You're doing better than me, I need several userids and passwords - Verrified by Visa and the Mastercard equivalents or paypal spring to mind.
And please tell me that you really expect to replace coins and keys with an ID card. These things would soon have been cloned you realise. And how are you going to get mulinational phone companies to use a national ID card as a sim? And how often do you need to worry about your sim card(s)?
As you don't have any privacy concerns please tell us you name, d.o.b. address and bank account details - or did you miss Jeremy Clarksons little cock up by doing this? The Bank Of England doesn't have all my wealth, no one institution does. Does Germany also have the Big Brother database that was going to go with these useless cards?
The reason I want CCTV is because it should make solving crime a lot easier. Combine it with face recognition and you can build a map of where people go and when. Add datamining, and perhaps you can start to track down drug dealers, burglars, rapists, etc. It starts to get very difficult to commit the really nasty crimes that still happen (although not nearly as much as people think)

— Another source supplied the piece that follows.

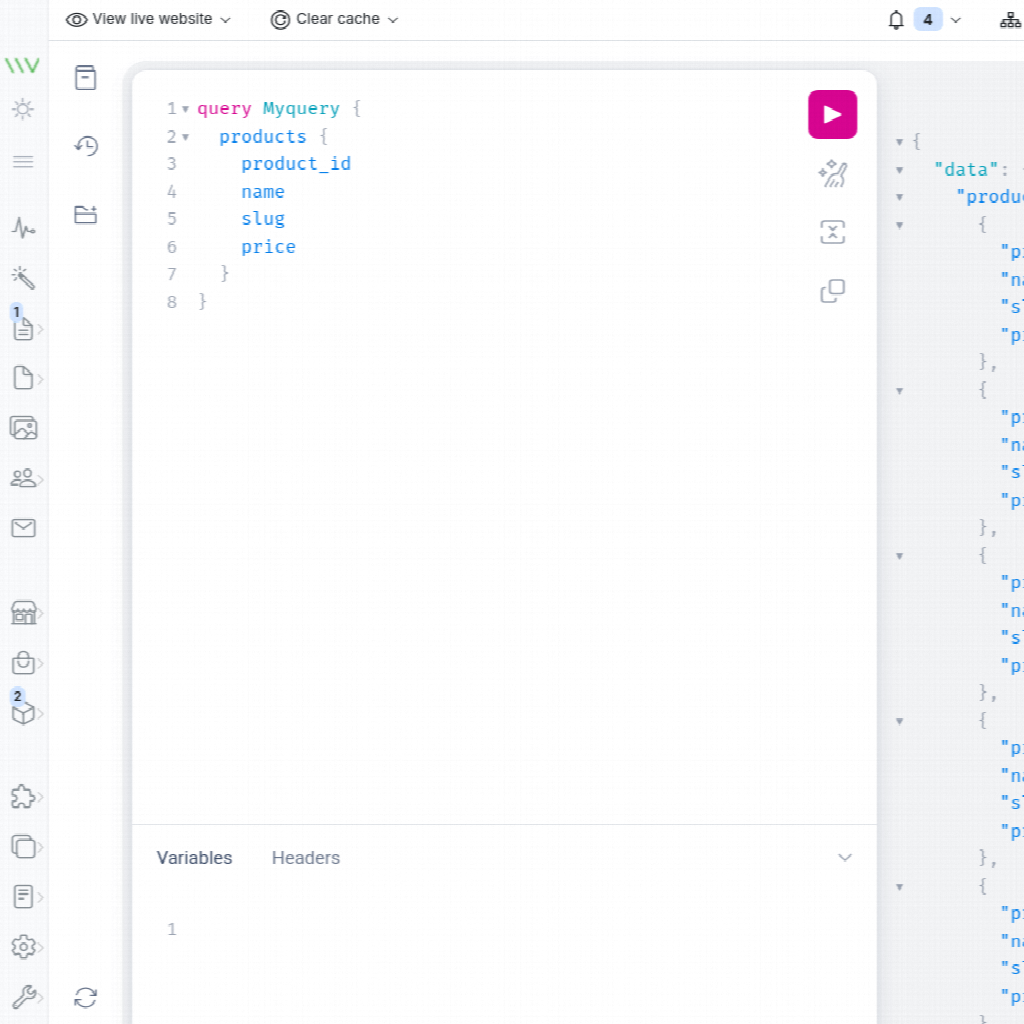This screenshot has width=1024, height=1024.
Task: Collapse query Myquery fold arrow on line 1
Action: (x=186, y=109)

They have a miserably small effect on crime solving at present, and I'm sure the rest would have been great for the Staasi. You should consider the possible unintended conseauences as well as the stated aim. The fact that it is possible to identify how anybody voted in UK General Elections also makes me unhappy, or did you not realise that the ballot papers are traceable?

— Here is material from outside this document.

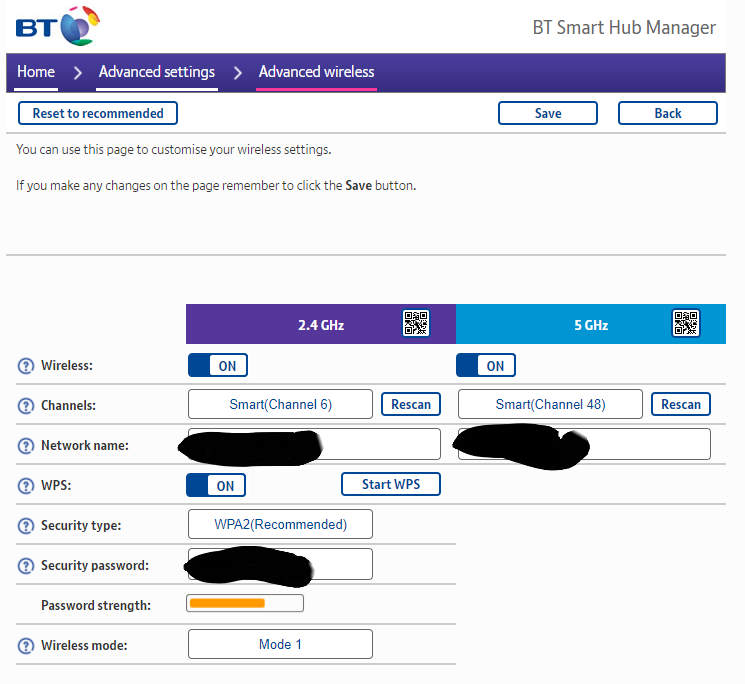745x684 pixels.
Task: Open the 2.4 GHz QR code
Action: coord(416,324)
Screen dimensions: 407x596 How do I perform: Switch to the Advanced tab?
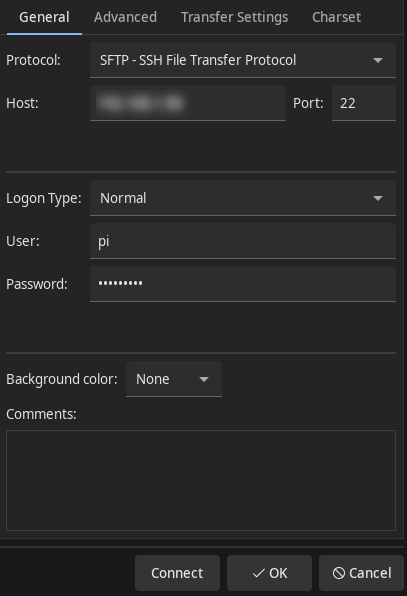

The best/most frequent arguments against seem to me to be that it would give a corrupt government the power to identify certain elements of society, who could then be, say, put in camps, and it would give police power which they could use to victimise certain groups
The trouble is these things normally tend to happen, laws get applied more loosely than may have been intended: 'sus', 'stop and search'. and the unlwaful harrasing of phorographers (stretching some 'anti-terror' legislation). Someone one descibed Jack Straw (as Home Secretary) as too right wing for Mrs Thatchers government. Another oft-quoted saying is that Labour do what the Police tell them and the Tories tell the Police what to do. Look at the number of laws passed in the last 13 years which can result in imprisonment and read the 'Great Repeal' bill just announced - and be grateful we know have a Con/Dem coalition. I hope they are looking at Detention Orders too.
From a purely personal standpoint I don't see these things happening in Britain. The progress of Nazi Germany towards the holocaust was a step by step progression, a series of sets of laws defined the Jews as a separate group and began isolating them. Britain has adopted human rights conventions which make this (I think) unconstitutional. The only "warning sign" I heard of with CCTV was that an operator was using a camera to spy on a woman in her bedroom. That's not something which is hard to fix, and it doesn't scare me.
It won't be unconstitutional without a written constitution, it would probably be illegal though. Who watches the watchers? Try Googling for 'sousveillance' or looking into some of Mark Thomas stuff - there was a brilliant radio show where he was highlighting the absurdity of the Labour Governents legislation on demonstrating in Westminster where he got permits from the police (as required) for a large number of different demos on the same day in slightly different places, including one to try and sack the police Superintendent in charge of permits - who thought the whole thing was brilliant. Mark Thomas also wrote a book on the arms trade and supplying regimes with the means to suppress and torture dissidents called "As Used On The Famous Nelson Mandela", and has done lots of interesting TV stuff too. Thomas and I are at opposite(ish) ends of the politial spectrum, I'd label him as a raving lefty and I'm a liberal conservative but I agree with him on most of what he campaigns about - civil liberties, freedom, safety and so on.